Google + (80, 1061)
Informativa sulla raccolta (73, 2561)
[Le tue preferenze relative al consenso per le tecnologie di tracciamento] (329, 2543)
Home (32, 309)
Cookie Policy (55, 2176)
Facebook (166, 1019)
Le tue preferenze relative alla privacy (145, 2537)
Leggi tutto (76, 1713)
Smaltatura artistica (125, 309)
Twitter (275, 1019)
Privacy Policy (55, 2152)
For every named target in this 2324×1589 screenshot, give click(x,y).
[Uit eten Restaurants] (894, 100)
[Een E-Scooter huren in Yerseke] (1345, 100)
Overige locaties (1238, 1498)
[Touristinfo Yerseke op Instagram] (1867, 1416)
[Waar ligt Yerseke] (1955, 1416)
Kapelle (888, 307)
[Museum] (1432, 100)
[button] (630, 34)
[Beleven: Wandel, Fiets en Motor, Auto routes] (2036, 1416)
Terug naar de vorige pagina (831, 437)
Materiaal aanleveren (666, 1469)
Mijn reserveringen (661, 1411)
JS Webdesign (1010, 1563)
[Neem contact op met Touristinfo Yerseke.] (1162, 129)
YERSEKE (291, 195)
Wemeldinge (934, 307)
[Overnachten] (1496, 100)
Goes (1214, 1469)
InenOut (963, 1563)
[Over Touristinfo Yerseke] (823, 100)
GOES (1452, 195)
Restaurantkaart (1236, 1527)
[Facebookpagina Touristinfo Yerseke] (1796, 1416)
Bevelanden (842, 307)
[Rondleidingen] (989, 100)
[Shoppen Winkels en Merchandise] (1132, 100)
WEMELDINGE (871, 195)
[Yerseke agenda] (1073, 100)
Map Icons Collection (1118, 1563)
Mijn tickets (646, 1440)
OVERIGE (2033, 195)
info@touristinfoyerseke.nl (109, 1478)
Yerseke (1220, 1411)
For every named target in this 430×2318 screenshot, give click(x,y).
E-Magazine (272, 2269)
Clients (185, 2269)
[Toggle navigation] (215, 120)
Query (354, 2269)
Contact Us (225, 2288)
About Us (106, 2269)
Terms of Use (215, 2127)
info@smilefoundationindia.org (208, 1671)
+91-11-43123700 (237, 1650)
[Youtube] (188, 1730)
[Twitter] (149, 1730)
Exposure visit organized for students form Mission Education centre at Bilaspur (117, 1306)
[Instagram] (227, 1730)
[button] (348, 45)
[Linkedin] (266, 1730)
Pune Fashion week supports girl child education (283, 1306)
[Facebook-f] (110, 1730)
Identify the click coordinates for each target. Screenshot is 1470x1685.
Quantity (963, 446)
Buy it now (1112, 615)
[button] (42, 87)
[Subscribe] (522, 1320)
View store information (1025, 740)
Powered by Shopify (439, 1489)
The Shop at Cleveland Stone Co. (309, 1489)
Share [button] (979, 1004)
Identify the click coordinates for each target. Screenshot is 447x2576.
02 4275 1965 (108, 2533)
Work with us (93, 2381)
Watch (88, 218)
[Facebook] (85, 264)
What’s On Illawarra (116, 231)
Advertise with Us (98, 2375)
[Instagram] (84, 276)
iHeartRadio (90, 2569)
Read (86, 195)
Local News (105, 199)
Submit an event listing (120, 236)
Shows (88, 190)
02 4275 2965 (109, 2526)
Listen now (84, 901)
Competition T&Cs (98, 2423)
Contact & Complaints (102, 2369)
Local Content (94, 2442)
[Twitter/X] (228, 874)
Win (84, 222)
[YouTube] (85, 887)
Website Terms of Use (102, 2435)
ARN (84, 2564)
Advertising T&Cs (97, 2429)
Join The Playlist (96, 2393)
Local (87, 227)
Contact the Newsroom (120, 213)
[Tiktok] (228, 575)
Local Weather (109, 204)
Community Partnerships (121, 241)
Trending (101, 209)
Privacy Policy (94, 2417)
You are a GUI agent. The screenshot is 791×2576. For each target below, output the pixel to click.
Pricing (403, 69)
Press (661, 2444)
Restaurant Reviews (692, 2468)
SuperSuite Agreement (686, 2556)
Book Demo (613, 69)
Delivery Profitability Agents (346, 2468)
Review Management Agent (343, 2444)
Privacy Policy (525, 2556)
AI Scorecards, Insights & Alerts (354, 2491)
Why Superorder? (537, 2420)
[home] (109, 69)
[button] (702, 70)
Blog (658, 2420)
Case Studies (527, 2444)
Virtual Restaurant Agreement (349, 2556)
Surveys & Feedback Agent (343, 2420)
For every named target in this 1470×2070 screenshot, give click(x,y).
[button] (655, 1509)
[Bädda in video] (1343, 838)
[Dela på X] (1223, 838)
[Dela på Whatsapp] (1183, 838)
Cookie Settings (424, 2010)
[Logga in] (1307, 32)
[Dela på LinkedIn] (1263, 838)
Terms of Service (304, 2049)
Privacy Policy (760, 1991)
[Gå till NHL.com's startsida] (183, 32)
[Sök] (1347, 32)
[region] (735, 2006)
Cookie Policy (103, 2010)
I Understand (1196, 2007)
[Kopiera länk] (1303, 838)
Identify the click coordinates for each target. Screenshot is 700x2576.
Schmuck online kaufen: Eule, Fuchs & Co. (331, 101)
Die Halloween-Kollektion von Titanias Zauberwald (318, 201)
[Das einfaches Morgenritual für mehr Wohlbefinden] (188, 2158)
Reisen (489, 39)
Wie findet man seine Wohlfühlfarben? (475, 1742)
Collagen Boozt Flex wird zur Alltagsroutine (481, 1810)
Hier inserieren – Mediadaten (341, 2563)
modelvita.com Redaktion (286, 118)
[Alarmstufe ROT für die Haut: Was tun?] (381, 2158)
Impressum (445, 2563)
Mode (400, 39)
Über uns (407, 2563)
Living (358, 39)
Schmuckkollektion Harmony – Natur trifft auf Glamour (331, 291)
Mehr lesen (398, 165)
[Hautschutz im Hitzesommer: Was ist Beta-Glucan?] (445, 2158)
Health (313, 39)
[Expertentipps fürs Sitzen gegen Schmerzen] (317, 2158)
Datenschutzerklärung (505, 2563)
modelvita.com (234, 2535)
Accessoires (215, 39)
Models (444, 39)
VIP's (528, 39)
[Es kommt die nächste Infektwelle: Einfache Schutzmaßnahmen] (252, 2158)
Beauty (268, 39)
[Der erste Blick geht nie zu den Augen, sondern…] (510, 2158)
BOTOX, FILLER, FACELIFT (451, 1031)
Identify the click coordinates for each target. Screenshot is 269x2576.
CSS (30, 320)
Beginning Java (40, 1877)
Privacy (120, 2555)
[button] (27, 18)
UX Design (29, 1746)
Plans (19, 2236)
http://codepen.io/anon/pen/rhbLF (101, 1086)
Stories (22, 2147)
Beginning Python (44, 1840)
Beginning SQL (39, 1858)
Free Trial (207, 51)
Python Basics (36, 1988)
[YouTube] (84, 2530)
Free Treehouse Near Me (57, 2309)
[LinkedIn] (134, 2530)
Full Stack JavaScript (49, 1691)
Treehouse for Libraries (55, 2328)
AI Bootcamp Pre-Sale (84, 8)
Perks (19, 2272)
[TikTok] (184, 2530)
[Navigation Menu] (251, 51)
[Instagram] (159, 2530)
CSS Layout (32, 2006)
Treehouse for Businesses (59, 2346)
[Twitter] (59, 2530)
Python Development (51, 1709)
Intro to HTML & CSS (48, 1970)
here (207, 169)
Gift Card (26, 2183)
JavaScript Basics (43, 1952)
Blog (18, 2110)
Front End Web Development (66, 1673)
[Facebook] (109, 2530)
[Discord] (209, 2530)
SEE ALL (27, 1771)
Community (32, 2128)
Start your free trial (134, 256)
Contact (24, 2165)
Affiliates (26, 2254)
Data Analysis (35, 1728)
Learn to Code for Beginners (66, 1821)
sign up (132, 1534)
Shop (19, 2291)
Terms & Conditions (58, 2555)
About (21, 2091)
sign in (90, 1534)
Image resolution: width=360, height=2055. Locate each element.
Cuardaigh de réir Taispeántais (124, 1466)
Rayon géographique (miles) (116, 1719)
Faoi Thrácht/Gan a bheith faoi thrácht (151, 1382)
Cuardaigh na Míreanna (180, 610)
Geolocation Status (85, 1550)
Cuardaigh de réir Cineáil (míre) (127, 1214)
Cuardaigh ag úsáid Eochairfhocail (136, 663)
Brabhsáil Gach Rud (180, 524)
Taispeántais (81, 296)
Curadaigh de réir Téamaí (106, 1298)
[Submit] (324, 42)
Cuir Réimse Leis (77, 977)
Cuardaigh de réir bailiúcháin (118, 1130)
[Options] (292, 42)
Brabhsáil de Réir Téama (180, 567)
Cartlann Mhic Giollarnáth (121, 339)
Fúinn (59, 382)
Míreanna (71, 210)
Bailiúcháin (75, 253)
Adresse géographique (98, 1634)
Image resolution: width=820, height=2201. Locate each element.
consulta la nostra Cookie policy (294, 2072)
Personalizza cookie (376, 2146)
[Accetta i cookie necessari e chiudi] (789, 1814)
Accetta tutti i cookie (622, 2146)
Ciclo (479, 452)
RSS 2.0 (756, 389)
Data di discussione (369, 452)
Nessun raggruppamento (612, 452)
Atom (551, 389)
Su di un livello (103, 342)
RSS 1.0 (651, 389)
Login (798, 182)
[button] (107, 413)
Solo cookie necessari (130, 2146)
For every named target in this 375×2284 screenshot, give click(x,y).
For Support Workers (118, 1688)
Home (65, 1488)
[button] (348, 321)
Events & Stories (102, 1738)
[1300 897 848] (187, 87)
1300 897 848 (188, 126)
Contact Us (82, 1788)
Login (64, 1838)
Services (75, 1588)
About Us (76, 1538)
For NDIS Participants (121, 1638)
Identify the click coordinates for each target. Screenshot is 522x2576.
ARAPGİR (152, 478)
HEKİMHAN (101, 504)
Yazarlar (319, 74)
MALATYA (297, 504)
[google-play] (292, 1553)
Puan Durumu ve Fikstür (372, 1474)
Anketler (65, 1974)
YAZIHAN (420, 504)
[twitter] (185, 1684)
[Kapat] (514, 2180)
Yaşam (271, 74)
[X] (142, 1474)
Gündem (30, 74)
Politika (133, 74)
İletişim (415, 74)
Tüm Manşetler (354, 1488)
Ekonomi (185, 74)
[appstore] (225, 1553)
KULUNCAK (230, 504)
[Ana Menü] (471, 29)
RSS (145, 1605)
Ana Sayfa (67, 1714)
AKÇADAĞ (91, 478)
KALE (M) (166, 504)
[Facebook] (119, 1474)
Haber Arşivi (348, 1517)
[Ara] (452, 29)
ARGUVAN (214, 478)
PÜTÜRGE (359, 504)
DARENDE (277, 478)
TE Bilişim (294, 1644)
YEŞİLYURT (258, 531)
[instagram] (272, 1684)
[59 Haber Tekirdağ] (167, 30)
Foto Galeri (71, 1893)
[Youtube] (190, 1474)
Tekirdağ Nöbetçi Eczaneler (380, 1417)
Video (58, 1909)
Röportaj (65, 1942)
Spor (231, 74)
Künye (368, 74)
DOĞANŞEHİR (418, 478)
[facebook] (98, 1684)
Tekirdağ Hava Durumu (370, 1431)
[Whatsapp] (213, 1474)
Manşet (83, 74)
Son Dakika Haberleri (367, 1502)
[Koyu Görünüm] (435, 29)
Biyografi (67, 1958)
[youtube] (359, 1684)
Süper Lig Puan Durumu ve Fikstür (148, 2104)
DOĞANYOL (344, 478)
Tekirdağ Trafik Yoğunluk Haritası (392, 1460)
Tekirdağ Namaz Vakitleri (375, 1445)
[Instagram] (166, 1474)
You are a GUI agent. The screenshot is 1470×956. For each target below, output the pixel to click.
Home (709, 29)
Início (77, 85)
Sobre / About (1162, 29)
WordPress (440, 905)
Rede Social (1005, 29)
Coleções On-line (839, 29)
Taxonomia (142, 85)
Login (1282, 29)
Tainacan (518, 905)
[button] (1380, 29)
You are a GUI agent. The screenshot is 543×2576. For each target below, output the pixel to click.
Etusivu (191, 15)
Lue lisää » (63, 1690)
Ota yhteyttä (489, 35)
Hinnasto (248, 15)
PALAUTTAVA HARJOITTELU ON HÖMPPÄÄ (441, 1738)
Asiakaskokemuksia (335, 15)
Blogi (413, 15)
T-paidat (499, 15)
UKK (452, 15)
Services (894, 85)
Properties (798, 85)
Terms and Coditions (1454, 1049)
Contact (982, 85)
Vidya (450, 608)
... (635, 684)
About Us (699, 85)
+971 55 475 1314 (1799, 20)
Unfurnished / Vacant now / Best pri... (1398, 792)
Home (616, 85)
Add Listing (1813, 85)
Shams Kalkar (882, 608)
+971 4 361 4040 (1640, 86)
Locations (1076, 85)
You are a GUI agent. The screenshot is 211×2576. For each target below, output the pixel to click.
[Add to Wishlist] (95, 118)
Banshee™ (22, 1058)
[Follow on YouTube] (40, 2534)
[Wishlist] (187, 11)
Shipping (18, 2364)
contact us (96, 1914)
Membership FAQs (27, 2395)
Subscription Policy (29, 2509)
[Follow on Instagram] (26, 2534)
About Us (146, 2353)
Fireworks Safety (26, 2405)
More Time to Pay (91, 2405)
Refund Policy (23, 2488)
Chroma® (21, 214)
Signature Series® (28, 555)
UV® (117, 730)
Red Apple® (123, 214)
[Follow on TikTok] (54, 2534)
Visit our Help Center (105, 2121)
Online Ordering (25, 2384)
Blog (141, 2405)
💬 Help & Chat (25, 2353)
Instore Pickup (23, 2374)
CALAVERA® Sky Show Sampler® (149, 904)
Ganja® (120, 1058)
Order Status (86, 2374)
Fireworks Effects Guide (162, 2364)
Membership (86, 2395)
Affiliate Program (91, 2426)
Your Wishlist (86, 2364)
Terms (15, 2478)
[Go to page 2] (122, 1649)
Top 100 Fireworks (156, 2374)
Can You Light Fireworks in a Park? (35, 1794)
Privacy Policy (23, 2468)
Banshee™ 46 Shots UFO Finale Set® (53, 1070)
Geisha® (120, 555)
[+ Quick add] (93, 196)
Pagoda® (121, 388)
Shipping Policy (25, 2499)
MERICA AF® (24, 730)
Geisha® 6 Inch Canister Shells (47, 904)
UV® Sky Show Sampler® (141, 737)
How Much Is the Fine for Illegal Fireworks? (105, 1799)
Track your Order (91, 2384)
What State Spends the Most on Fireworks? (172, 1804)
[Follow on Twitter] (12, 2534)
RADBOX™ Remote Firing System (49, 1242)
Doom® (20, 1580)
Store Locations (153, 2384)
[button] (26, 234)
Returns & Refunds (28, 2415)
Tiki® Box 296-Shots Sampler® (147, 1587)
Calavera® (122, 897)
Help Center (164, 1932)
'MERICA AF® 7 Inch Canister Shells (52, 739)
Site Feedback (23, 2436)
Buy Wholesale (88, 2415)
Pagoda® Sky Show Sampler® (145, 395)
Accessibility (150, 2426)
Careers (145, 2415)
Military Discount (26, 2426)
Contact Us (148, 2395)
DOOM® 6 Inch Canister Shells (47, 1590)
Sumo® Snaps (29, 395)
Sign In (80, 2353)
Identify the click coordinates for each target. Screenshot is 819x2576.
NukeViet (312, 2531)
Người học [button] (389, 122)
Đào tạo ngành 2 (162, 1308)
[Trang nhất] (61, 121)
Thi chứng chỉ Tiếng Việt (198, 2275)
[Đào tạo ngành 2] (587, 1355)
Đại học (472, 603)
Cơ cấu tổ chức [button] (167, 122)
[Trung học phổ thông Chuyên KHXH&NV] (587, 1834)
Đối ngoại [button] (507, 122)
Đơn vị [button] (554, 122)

> Exercise details:
Repeat every line exactly, starting with the first line of the entries, and stop once the line containing "GOES (1452, 195)" has been given.

> Result:
Google + (80, 1061)
Informativa sulla raccolta (73, 2561)
[Le tue preferenze relative al consenso per le tecnologie di tracciamento] (329, 2543)
Home (32, 309)
Cookie Policy (55, 2176)
Facebook (166, 1019)
Le tue preferenze relative alla privacy (145, 2537)
Leggi tutto (76, 1713)
Smaltatura artistica (125, 309)
Twitter (275, 1019)
Privacy Policy (55, 2152)
For every named target in this 2324×1589 screenshot, give click(x,y).
[Uit eten Restaurants] (894, 100)
[Een E-Scooter huren in Yerseke] (1345, 100)
Overige locaties (1238, 1498)
[Touristinfo Yerseke op Instagram] (1867, 1416)
[Waar ligt Yerseke] (1955, 1416)
Kapelle (888, 307)
[Museum] (1432, 100)
[button] (630, 34)
[Beleven: Wandel, Fiets en Motor, Auto routes] (2036, 1416)
Terug naar de vorige pagina (831, 437)
Materiaal aanleveren (666, 1469)
Mijn reserveringen (661, 1411)
JS Webdesign (1010, 1563)
[Neem contact op met Touristinfo Yerseke.] (1162, 129)
YERSEKE (291, 195)
Wemeldinge (934, 307)
[Overnachten] (1496, 100)
Goes (1214, 1469)
InenOut (963, 1563)
[Over Touristinfo Yerseke] (823, 100)
GOES (1452, 195)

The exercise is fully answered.